# low_discrepancy

Uses low-discrepancy points to sample variables

Specification

• Alias: qmc

• Arguments: None

Child Keywords:

Required/Optional

Description of Group

Dakota Keyword

Dakota Keyword Description

Optional

rank_1_lattice

Uses rank-1 lattice points to sample variables

Optional

digital_net

Uses digital net points to sample variables

Description

The `low_discrepancy` keyword invokes low-discrepancy sampling as the means of drawing samples of uncertain variables according to their probability distributions. Low-discrepancy points have the desired property that they are more evenly distributed compared to random samples. We implement two flavors of low-discrepancy points: `rank_1_lattice` points [NC06] and `digital_net`s [JK08]. Digital net points are the default choice. The well-known Sobol sequence is a particular example of a digital net [Sobol67].

When low-discrepancy points are used for integration, the method is called the quasi-Monte Carlo method. Low-discrepancy points are also referred to as quasi-Monte Carlo points.
-*-*-
» **Directives**
- a) In the low_discrepancy keyword text, translate this sentence into Spanish: "Low-discrepancy points are also referred to as quasi-Monte Carlo points."
- b) Rewrite the listing from the line containing "You are a computer-use" through the end of the listing, with "post" replaced by "thread" and nothing else changed. Omit the pictures.

(Pointing records for text and elements)
-*-*-
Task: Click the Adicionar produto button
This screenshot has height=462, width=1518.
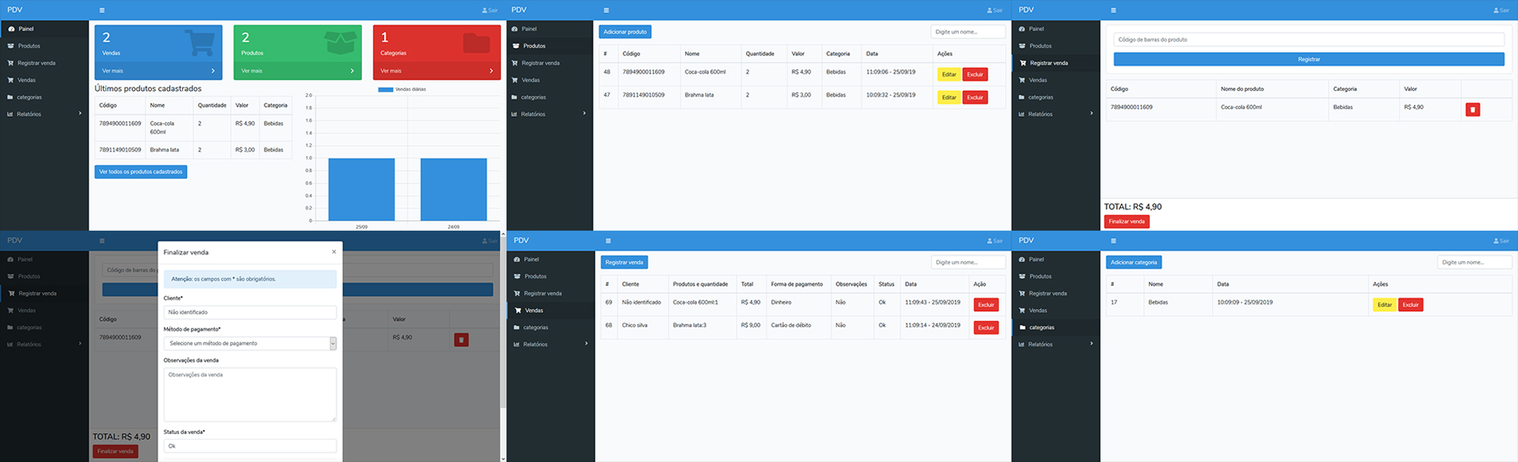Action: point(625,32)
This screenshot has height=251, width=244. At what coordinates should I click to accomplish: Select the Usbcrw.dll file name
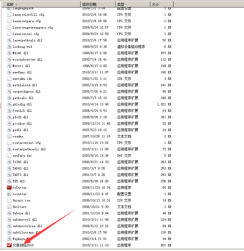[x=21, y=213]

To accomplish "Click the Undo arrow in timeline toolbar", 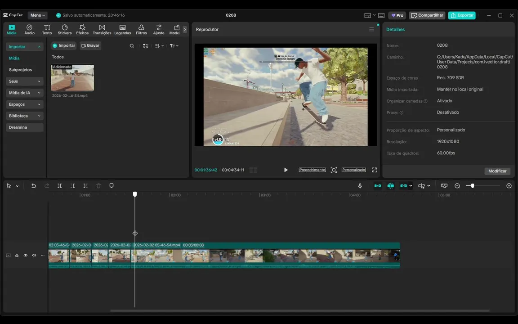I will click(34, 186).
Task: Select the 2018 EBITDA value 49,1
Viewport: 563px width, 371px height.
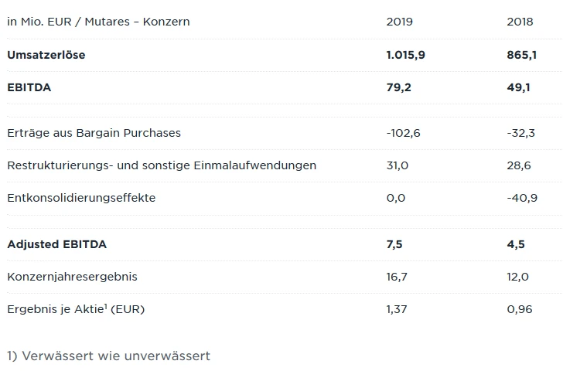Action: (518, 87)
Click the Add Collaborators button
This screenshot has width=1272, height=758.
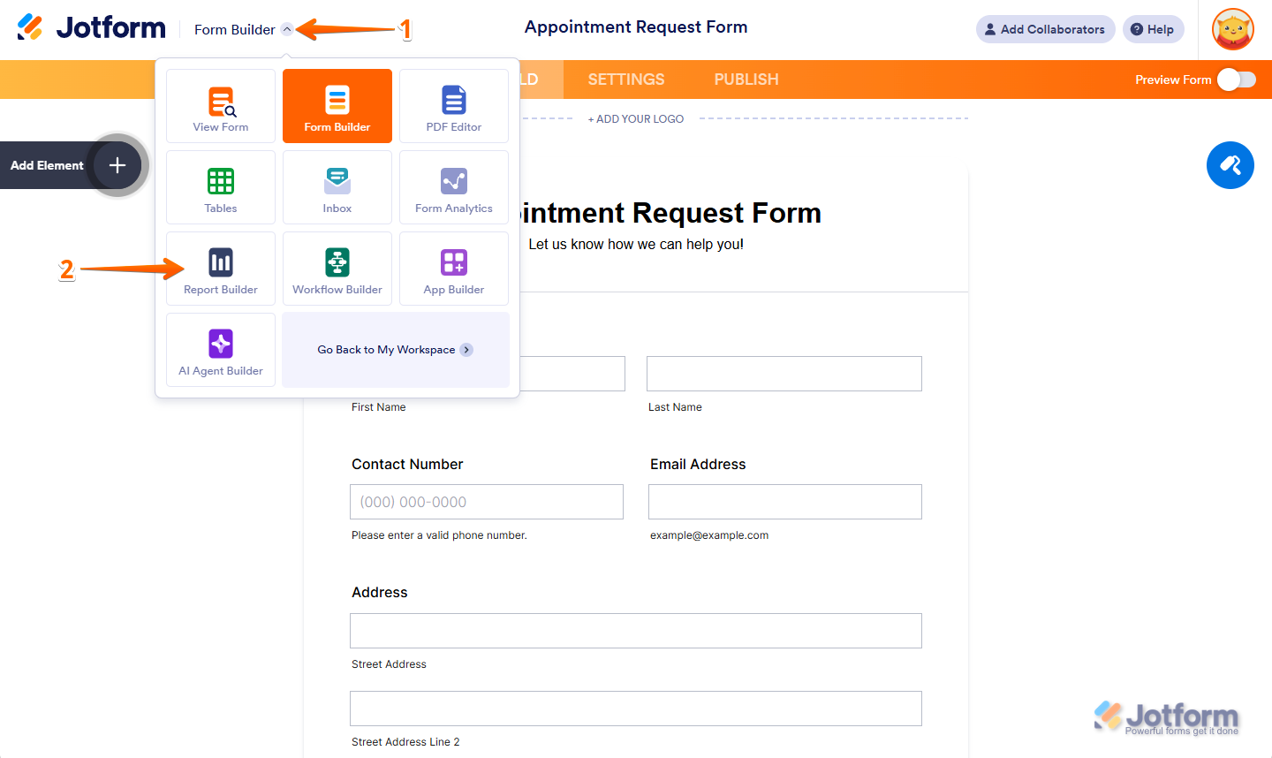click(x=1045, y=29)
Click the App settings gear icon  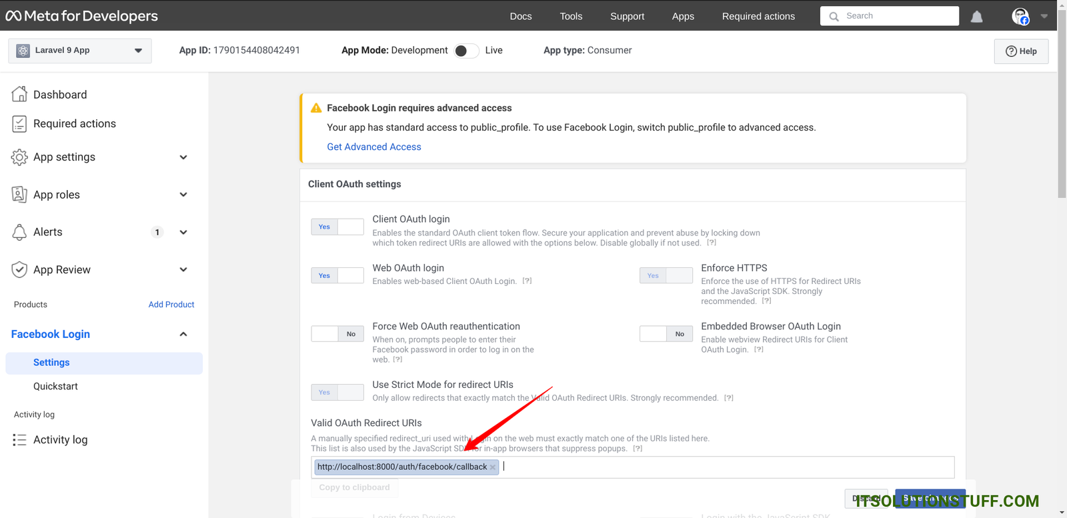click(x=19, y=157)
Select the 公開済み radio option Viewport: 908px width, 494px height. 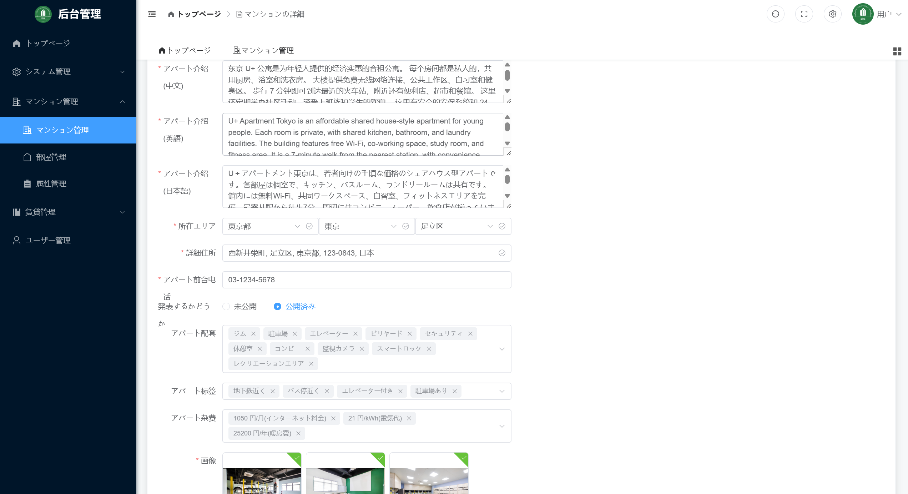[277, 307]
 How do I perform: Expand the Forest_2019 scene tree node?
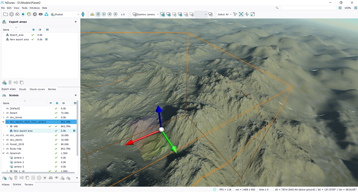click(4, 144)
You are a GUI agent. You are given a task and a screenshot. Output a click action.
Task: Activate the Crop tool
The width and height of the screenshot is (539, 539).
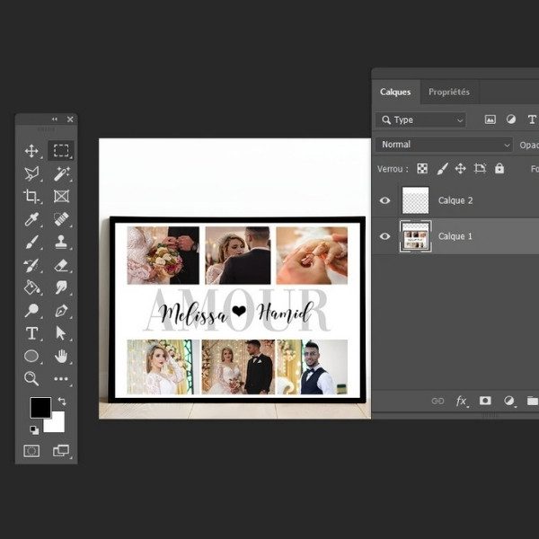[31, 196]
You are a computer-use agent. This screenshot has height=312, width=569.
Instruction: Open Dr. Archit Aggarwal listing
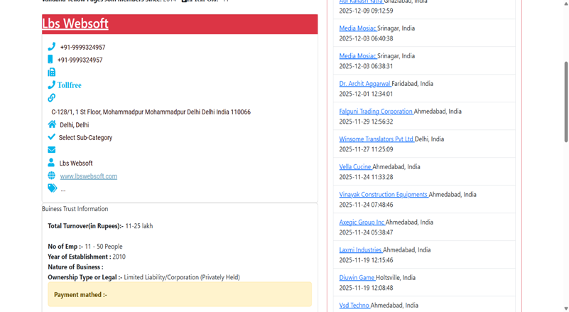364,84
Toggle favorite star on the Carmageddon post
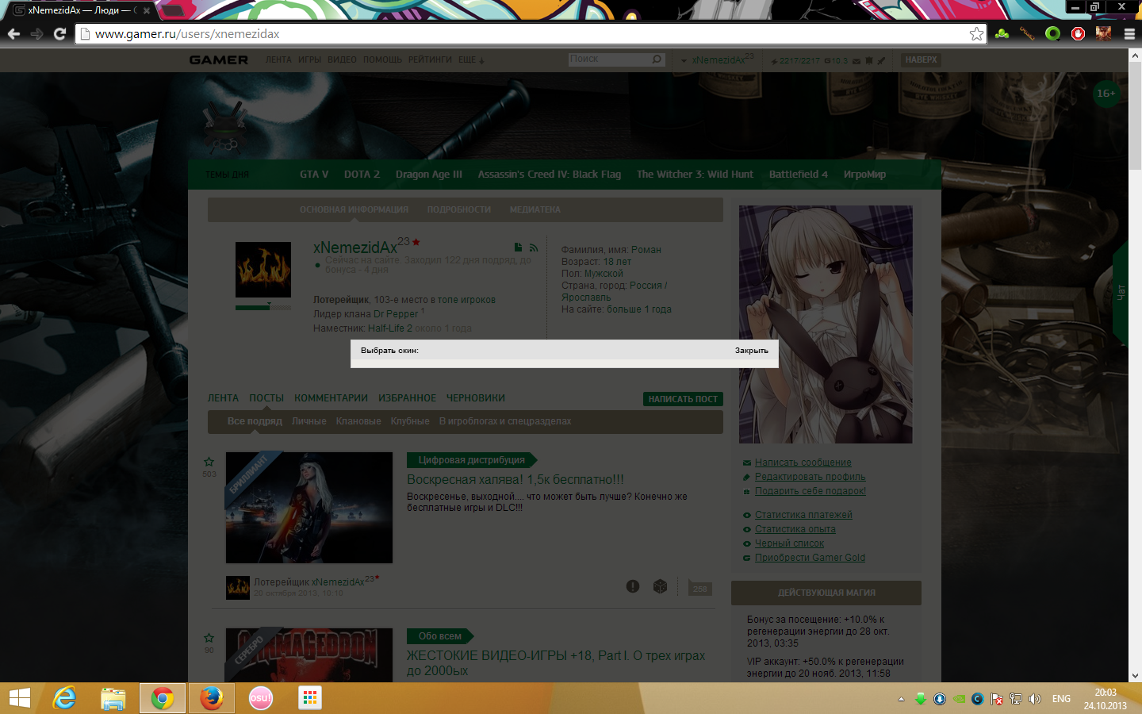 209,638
-*-*-
» **Responses to the exercise**
- a) Los puntos de baja discrepancia también se denominan puntos cuasi-Monte Carlo.

- b)
You are a computer-use agent. This screenshot has height=312, width=569.
Instruction: Open Dr. Archit Aggarwal listing
364,84
Toggle favorite star on the Carmageddon thread
 209,638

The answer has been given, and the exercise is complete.